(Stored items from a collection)
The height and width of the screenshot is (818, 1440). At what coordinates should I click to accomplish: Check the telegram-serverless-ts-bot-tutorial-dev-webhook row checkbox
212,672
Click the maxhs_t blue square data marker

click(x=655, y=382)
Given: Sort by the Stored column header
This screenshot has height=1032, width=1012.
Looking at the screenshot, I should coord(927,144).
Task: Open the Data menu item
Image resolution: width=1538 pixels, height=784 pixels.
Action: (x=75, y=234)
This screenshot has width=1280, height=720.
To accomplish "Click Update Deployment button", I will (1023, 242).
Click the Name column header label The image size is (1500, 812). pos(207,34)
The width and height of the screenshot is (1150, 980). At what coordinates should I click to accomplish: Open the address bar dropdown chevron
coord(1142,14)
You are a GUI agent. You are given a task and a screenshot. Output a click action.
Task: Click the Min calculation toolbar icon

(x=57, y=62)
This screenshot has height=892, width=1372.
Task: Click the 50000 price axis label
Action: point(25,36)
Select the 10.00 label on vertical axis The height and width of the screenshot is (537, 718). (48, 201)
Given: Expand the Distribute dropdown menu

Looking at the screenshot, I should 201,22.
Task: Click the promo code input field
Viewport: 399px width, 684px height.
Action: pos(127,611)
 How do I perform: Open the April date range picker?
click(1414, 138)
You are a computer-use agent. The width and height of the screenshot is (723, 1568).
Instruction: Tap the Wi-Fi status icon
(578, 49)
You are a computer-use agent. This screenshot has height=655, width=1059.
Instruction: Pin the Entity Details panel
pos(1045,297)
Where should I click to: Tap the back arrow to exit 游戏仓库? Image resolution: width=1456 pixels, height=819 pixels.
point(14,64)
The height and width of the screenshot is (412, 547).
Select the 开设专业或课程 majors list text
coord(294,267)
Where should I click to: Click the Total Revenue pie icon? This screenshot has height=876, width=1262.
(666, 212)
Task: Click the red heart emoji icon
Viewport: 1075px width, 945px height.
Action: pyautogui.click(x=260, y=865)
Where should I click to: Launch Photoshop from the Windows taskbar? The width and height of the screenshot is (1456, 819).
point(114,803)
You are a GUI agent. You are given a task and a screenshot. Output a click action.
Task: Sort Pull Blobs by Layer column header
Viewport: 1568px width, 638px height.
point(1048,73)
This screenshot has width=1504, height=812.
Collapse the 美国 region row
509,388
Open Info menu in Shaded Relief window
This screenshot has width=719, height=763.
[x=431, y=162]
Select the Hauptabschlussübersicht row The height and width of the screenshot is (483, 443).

◆ **Exercise brief**
Repeat every line of the entries above word for word, with nothing left out or changed.

◆ **Output for this exercise**
The height and width of the screenshot is (818, 1440). At what coordinates should I click to accomplish: Check the telegram-serverless-ts-bot-tutorial-dev-webhook row checkbox
212,672
Click the maxhs_t blue square data marker

click(x=655, y=382)
Given: Sort by the Stored column header
This screenshot has height=1032, width=1012.
Looking at the screenshot, I should coord(927,144).
Task: Open the Data menu item
Image resolution: width=1538 pixels, height=784 pixels.
Action: (x=75, y=234)
This screenshot has width=1280, height=720.
To accomplish "Click Update Deployment button", I will (1023, 242).
Click the Name column header label The image size is (1500, 812). pos(207,34)
The width and height of the screenshot is (1150, 980). At what coordinates should I click to accomplish: Open the address bar dropdown chevron
coord(1142,14)
You are a GUI agent. You are given a task and a screenshot. Output a click action.
Task: Click the Min calculation toolbar icon

(x=57, y=62)
This screenshot has height=892, width=1372.
Task: Click the 50000 price axis label
Action: point(25,36)
Select the 10.00 label on vertical axis The height and width of the screenshot is (537, 718). (48, 201)
Given: Expand the Distribute dropdown menu

Looking at the screenshot, I should 201,22.
Task: Click the promo code input field
Viewport: 399px width, 684px height.
Action: pos(127,611)
 How do I perform: Open the April date range picker?
click(1414, 138)
You are a computer-use agent. The width and height of the screenshot is (723, 1568).
Instruction: Tap the Wi-Fi status icon
(578, 49)
You are a computer-use agent. This screenshot has height=655, width=1059.
Instruction: Pin the Entity Details panel
pos(1045,297)
Where should I click to: Tap the back arrow to exit 游戏仓库? Image resolution: width=1456 pixels, height=819 pixels.
point(14,64)
The height and width of the screenshot is (412, 547).
Select the 开设专业或课程 majors list text
coord(294,267)
Where should I click to: Click the Total Revenue pie icon? This screenshot has height=876, width=1262.
(666, 212)
Task: Click the red heart emoji icon
Viewport: 1075px width, 945px height.
Action: pyautogui.click(x=260, y=865)
Where should I click to: Launch Photoshop from the Windows taskbar? The width and height of the screenshot is (1456, 819).
point(114,803)
You are a GUI agent. You are given a task and a screenshot. Output a click action.
Task: Sort Pull Blobs by Layer column header
Viewport: 1568px width, 638px height.
point(1048,73)
This screenshot has width=1504, height=812.
Collapse the 美国 region row
509,388
Open Info menu in Shaded Relief window
This screenshot has width=719, height=763.
[x=431, y=162]
Select the Hauptabschlussübersicht row The height and width of the screenshot is (483, 443).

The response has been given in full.